Jeton Ahmetaj: «Si nous avions fait le film à l'époque, il n'aurait pas pu être tourné ainsi; nous aurions du faire un film de propagande. Ce n'est plus le cas aujourd'hui, nous pouvions donc être plus objectifs sur les événements de cette époque.»

«Que pouvez-vous nous dire sur les circonstances entourant la réalisation de votre film?»

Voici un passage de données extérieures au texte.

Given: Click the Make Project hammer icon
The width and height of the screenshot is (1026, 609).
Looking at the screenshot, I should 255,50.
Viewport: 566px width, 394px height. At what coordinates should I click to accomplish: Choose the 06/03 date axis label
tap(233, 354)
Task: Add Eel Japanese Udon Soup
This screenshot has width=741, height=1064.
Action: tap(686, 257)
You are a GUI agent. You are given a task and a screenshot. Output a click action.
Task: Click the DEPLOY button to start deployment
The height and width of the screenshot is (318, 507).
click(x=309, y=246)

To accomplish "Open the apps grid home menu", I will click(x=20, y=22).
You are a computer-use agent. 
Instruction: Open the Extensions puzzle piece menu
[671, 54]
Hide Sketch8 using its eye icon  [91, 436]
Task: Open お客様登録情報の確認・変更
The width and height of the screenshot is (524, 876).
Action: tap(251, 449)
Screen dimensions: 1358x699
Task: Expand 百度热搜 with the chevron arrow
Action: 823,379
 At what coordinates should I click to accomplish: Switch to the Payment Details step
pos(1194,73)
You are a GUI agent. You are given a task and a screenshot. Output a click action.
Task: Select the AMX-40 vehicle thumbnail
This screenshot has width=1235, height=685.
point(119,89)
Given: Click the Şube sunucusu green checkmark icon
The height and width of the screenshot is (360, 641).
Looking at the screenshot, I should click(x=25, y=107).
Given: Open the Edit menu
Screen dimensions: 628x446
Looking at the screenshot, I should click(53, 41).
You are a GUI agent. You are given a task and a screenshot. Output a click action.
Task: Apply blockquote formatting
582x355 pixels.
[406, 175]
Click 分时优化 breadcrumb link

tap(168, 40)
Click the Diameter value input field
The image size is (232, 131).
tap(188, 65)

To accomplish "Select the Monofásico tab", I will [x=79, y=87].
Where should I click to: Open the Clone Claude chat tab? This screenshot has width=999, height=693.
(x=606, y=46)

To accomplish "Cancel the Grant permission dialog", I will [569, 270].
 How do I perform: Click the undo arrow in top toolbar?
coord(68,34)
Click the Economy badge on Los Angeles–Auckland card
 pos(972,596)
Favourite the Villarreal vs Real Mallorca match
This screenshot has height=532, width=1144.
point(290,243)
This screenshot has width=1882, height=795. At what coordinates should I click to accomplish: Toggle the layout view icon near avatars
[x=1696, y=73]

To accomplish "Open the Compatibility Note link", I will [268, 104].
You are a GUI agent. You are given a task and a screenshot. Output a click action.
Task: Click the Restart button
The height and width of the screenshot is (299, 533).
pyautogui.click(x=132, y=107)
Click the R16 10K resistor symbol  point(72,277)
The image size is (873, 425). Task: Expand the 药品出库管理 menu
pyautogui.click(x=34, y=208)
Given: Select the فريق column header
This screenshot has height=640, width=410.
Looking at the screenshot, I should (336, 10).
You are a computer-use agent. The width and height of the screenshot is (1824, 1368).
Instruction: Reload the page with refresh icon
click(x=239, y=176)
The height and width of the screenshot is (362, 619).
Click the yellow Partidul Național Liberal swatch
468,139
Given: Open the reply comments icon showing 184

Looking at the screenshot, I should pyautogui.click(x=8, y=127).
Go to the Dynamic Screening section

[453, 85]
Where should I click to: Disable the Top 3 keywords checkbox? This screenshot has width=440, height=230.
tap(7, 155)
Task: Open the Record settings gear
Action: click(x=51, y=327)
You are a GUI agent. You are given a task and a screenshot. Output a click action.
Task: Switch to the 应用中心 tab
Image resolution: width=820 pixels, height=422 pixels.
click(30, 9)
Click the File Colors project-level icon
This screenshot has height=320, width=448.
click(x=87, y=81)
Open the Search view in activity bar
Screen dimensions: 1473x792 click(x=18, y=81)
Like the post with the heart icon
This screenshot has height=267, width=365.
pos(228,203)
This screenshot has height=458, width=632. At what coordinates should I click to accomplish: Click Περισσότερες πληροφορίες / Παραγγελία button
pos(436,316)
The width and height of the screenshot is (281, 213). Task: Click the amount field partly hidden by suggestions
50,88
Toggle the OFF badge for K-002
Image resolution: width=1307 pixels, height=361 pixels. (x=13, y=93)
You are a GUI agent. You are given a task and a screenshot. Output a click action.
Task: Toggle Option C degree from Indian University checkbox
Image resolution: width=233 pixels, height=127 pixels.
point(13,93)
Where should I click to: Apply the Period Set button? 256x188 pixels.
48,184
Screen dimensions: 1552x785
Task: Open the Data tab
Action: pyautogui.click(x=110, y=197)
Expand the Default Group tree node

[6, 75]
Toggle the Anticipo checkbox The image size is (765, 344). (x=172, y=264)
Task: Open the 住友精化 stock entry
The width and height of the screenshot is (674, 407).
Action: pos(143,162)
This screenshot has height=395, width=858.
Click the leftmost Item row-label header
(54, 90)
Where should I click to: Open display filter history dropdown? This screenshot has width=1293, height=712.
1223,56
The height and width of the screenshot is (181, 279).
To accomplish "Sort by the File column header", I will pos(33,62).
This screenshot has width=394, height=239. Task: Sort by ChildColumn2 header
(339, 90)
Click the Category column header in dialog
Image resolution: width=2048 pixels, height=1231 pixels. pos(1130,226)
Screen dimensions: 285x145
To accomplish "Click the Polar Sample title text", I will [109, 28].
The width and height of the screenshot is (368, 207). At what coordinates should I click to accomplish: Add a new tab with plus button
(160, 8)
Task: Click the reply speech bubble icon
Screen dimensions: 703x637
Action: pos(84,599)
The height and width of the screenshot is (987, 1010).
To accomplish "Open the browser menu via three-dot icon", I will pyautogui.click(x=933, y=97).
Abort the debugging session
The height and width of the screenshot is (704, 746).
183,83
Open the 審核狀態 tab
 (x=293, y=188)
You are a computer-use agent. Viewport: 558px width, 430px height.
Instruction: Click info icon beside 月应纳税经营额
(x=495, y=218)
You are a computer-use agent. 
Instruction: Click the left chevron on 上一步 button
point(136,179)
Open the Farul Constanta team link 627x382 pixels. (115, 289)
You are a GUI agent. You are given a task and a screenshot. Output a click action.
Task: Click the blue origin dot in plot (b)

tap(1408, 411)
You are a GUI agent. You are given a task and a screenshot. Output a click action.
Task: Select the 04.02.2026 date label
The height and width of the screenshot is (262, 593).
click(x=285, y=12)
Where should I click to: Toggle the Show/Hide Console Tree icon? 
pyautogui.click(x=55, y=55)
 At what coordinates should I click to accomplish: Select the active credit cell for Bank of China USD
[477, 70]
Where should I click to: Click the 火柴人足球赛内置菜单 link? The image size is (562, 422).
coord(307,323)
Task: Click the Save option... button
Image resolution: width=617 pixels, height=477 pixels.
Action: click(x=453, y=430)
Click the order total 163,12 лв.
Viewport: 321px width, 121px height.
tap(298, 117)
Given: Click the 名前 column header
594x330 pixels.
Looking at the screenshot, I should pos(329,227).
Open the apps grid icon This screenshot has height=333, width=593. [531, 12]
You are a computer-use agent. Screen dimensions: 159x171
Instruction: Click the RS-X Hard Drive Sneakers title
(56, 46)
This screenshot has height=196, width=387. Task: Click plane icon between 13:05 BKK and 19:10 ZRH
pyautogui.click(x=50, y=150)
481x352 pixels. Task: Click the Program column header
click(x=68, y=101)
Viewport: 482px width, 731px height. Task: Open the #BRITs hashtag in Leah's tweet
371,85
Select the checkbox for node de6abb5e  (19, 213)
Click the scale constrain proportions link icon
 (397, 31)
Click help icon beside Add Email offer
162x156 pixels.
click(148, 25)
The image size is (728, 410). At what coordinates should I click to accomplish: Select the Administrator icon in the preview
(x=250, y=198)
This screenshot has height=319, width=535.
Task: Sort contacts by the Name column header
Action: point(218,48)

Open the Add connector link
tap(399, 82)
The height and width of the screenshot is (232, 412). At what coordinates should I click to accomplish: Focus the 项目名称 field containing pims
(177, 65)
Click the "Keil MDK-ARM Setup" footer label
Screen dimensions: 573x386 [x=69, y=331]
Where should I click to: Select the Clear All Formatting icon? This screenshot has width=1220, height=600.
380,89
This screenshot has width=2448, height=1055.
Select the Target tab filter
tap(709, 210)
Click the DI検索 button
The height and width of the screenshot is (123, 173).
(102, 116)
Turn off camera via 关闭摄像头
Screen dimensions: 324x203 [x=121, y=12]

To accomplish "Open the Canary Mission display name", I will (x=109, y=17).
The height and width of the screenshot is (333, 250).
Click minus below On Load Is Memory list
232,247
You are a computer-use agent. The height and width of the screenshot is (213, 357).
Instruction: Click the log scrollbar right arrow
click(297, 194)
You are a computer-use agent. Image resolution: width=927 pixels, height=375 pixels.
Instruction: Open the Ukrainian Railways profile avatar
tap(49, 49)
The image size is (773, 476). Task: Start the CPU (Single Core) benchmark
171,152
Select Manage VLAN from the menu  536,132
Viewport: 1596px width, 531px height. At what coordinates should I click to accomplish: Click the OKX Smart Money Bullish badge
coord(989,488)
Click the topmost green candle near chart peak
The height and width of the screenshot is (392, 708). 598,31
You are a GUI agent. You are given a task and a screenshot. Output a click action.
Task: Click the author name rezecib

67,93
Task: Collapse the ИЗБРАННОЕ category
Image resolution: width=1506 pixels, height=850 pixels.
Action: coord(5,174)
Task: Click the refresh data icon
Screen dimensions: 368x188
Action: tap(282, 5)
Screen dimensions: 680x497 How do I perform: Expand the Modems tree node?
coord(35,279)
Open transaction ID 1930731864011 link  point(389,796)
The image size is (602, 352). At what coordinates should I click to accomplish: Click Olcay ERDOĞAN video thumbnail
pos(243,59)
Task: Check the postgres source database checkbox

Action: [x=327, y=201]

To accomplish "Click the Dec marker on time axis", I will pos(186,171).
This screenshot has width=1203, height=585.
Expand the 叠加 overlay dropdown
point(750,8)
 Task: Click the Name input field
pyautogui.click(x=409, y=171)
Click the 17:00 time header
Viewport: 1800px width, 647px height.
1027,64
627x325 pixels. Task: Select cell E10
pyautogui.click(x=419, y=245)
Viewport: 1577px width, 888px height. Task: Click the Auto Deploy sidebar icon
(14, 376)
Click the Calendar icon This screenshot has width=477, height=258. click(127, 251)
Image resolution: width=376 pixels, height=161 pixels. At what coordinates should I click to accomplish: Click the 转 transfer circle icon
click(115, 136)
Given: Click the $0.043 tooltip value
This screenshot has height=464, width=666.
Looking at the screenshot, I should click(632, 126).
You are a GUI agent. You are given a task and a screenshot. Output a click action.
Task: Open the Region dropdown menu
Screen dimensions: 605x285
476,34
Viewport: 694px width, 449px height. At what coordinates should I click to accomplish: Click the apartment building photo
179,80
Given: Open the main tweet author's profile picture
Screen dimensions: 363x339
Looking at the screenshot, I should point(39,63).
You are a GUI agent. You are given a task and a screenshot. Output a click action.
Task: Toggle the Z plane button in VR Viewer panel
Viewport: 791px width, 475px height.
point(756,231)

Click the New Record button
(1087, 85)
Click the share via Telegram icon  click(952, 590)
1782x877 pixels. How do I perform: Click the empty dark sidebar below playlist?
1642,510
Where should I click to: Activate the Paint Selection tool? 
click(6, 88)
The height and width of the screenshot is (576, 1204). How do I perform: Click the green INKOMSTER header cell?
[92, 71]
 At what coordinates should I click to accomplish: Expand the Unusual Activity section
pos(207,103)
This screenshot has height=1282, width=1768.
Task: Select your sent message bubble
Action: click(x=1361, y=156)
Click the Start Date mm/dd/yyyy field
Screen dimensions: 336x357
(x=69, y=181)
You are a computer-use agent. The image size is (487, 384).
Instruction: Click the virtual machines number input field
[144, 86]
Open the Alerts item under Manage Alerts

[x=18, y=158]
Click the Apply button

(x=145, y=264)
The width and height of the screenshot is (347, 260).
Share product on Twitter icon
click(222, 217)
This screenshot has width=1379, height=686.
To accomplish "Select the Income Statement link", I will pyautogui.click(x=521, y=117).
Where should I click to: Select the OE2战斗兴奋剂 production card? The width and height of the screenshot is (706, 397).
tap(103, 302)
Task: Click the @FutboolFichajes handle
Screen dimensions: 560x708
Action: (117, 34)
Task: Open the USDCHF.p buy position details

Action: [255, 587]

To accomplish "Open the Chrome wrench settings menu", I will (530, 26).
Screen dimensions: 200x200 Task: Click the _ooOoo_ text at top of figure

J.A.: «C'est encore difficile de faire un film au Kosovo aujourd'hui. Celui-ci est le premier film réalisé depuis que le Kosovo est un pays indépendant. Notre budget était très, très bas: en fait, en discutant avec d'autres réalisateurs présents au festival, nous avons réalisé qu'avec notre budget pour un long-métrage ils auraient pu, au mieux, tourner un court-métrage dans leur propre pays. Les acteurs ont d'ailleurs accepté de travailler pour seulement la moitié du salaire prévu dans leur contrat et de réinvestir l'autre moitié dans le film.
Ce que je peux encore vous dire c'est que, bien que n'étant pas une femme je n'ai jamais mis au monde un enfant, j'ai l'impression que faire un film c'est un vrai accouchement et ça a été vraiment pour moi comme donner naissance à un enfant!»

«Est-ce que votre film a eu du succès au Kosovo?»
J.A.: «Il a déjà été montré dans 5 festivals et il a gagné 5 prix... Jamais pour le réalisateur! Mais il y a eu des prix pour les acteurs, des prix du public... C'est la première fois qu'il est présenté en Suisse, ici à Fribourg, et je vous remercie d'être venus ici si nombreux.» (NdR: la salle était comble)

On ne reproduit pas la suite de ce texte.